- _Work instructions_
What you return should be every line below, word for word, and none of the images.

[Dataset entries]
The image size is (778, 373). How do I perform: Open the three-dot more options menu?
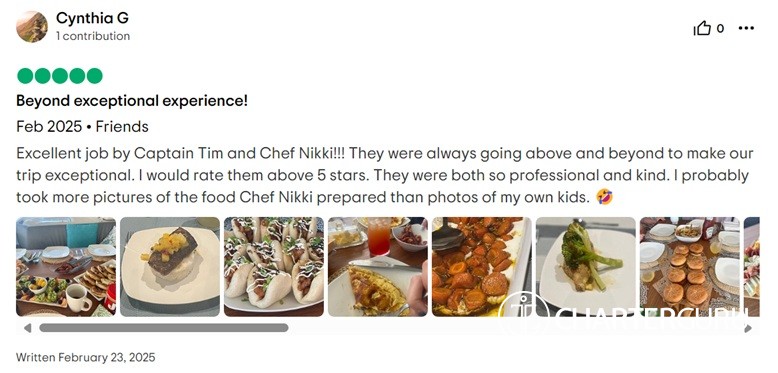pos(746,28)
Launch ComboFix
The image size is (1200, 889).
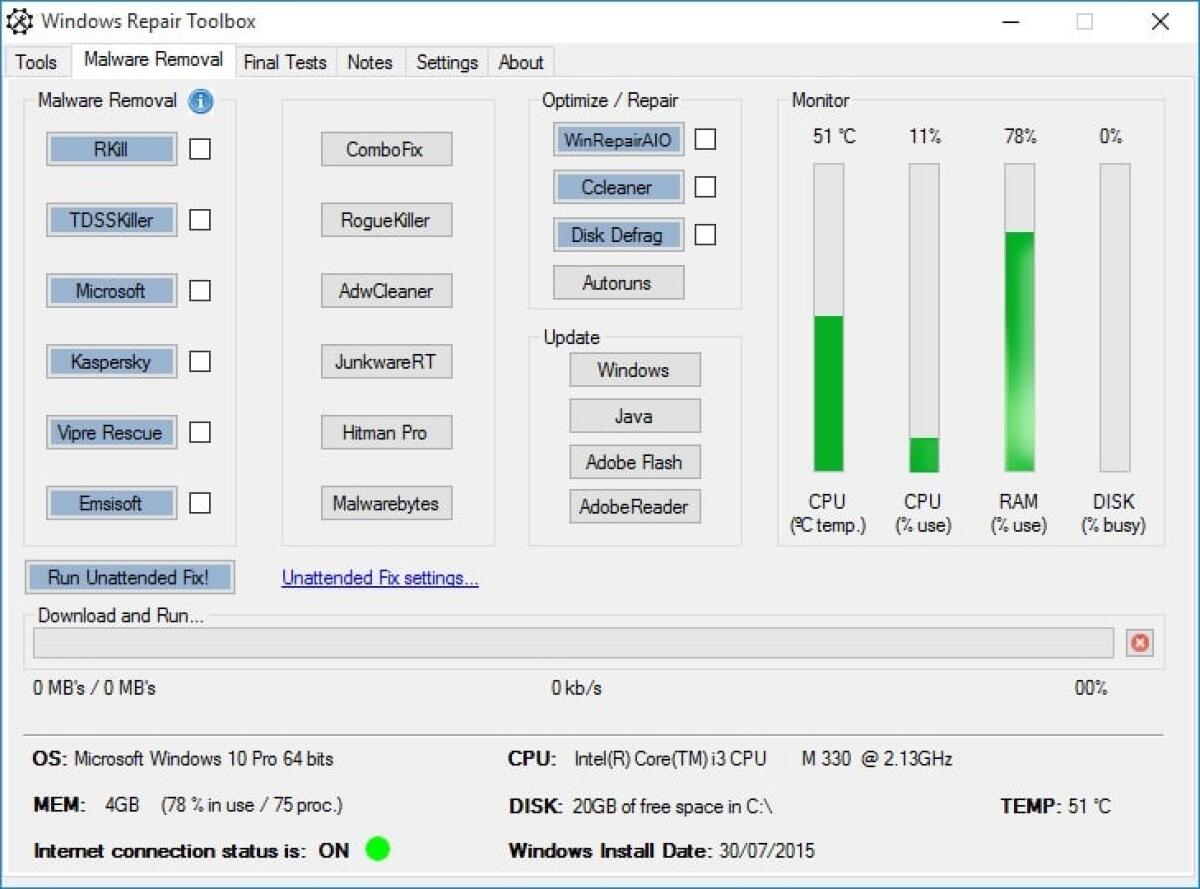tap(386, 148)
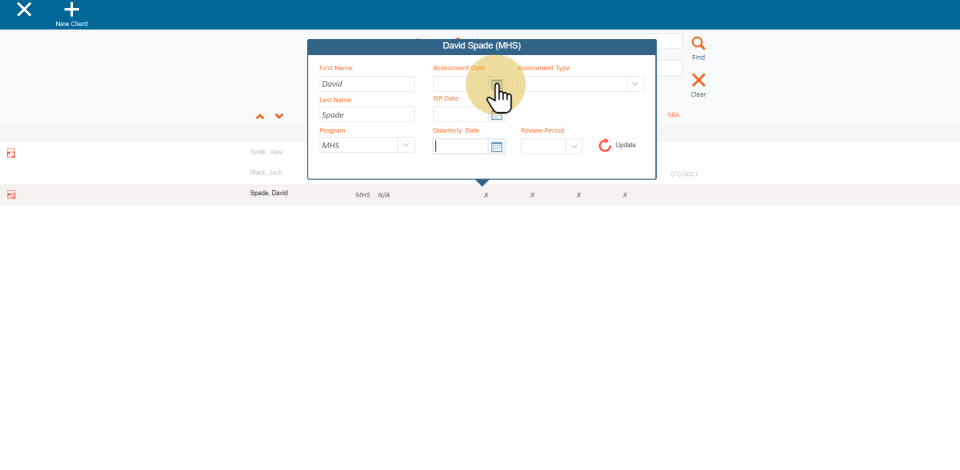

- _Answer section_
The image size is (778, 373). How do I perform: Open the three-dot more options menu?
pos(746,28)
Launch ComboFix
The image size is (1200, 889).
tap(386, 148)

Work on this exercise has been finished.